Возможно, Артуру следовало поработать со своим внутренним циником, но какой смысл закрывать глаза на правду? Чистую, голую, бесстыжую правду, от которой никуда не деться! У него было столько же шансов остаться со Стеллой, сколько у памятника авиаторам — взлететь. Отрицать это было бессмысленно. Он не хотел однажды проснуться под завалами своих же надежд, которые не выдержали натиска реальности. Так уже было однажды. Нелепо. Горько. Почти невозможно… Распадаясь от боли на части… Артур не хотел обманываться.
— Па… Ты не спишь?
Артур повернул голову к двери и, приподнявшись на локте, нашарил выключатель светильника.
— Нет. Ты что-то хотела?
Каркуша прошла через комнату, приземлилась у него на постели и, сложив ноги по-турецки, состроила невинную моську:
— Угу. Спросить. Ты сильно на меня дуешься?
— Я не дуюсь, — вздохнул Копестиренский. — Просто… это было неожиданно. Очень.

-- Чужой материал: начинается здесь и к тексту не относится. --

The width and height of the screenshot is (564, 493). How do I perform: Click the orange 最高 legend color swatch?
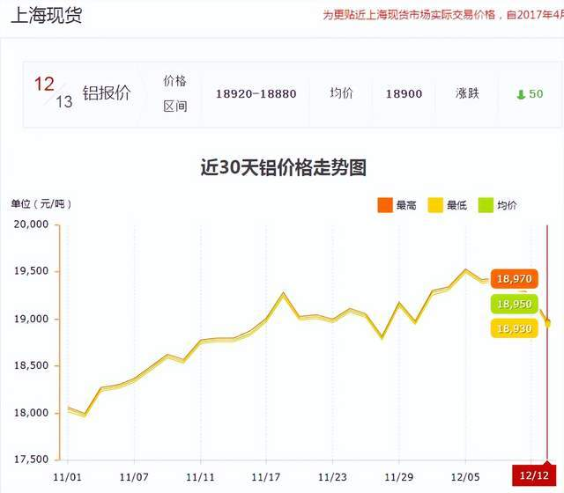385,205
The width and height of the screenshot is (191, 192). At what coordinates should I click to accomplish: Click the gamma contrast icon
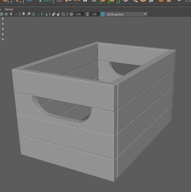click(87, 14)
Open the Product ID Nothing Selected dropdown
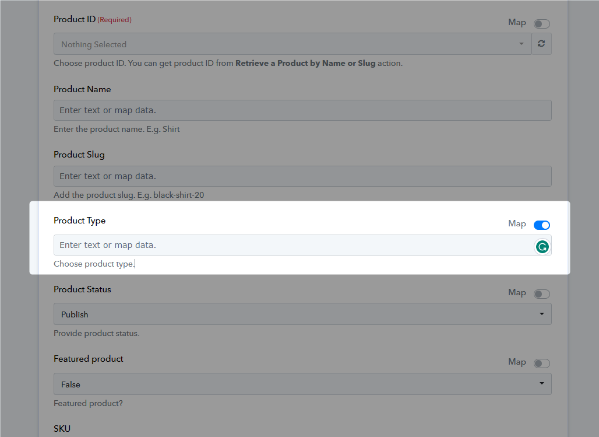Image resolution: width=599 pixels, height=437 pixels. tap(293, 44)
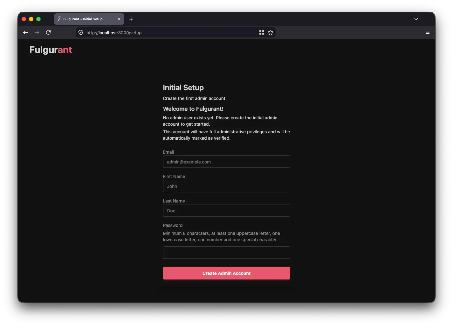
Task: Open the hamburger menu at top right
Action: [427, 32]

— А я-то как не ожидала! — пробурчала девушка, отводя глаза.
Артур сощурился.
— Мне тебя пожалеть?
— Что?! А! Это, типа, сейчас сарказм? — зевнула девушка. — Прикольно.
— Дебильное слово.
— Да, ладно, ну, че ты скрипишь, как старый башмак?

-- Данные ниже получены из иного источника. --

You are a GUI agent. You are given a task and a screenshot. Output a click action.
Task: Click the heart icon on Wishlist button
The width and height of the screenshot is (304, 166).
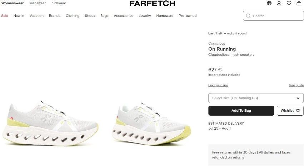click(298, 110)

— Чудесно. Каких ещё эпитетов я буду удостоен?
— Эй! Не воспринимай все так близко к сердцу… я, вообще-то, мириться пришла. И прощения просить…
— Это что-то новенькое… — восхитился Артур, — за что же я удостоился подобной чести? — Мужчина заинтересованно перевернулся на бок и подпер ладонью щеку.

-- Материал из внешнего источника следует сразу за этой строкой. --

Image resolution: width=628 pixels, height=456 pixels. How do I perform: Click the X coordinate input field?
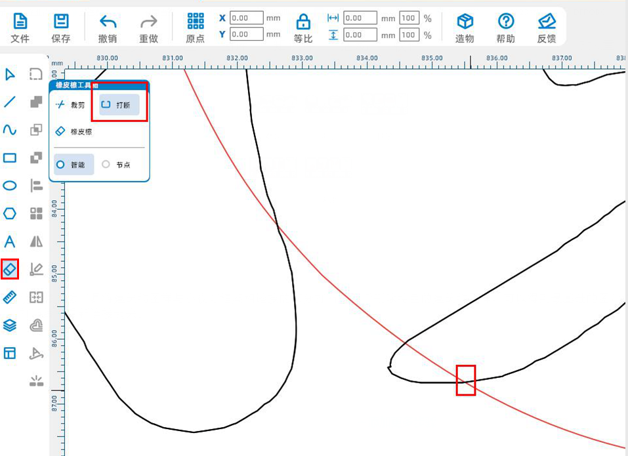click(x=246, y=18)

— Я ведь вам со Стеллой все испортила, да?
— Что? Нет-нет, с чего ты взяла?
— Па! Ну, сколько можно! Я же не дура, а? У вас, что… у вас, и правда, любовь? Со Стеллой?!
Свет восхищения в глазах дочери, наверное, дорогого стоил. Ну, какая девочка обрадуется появлению в жизни отца другой женщины? А тут… Ты смотри! Чуть ли не прыгает от счастья. Радоваться бы… Да почему-то не получалось. Не хватало, чтобы еще Каркуша привязалась… Хватит его одного. Дурака.
— Ну, какая любовь, Каркуш? Это у вас все просто. Чуть что — сразу любовь, а у взрослых…
— У взрослых все сложно?
— Угу.
— Ну, и зря. Ничего сложного в любви нет.
Да. У детей все вообще проще. Даже у восемнадцатилетних детей. Они еще не обросли комплексами, не набили шишки горького опыта. Они открыты для чувств… А он… Он, как и большинство людей его возраста, не настолько оптимистичен.
— Пап, а у вас серьезно, или как?
Какой хороший вопрос. Он бы и сам хотел знать ответ. Серьезно ли у них? Или как?
— Я не знаю, Каркуша.
— Стелла — классная.
— Да. Ты уже говорила. А я, помнится, не настолько хорош.
Девушка смутилась. Совсем чуть-чуть. Иногда Артуру казалось, что нынешнее поколение напрочь утратило эту способность. Но… нет. Оно еще не безнадежно, хотя у этих ребят уже вряд ли встретишь стыдливый алый румянец, расцветающий на щеках.
— Но она же что-то в тебе нашла!
Артур вскинул брови и, не выдержав, рассмеялся. Да, уж. Дочь не стала переубеждать его в собственной неполноценности. Она выбрала другую тактику. Ну и ну!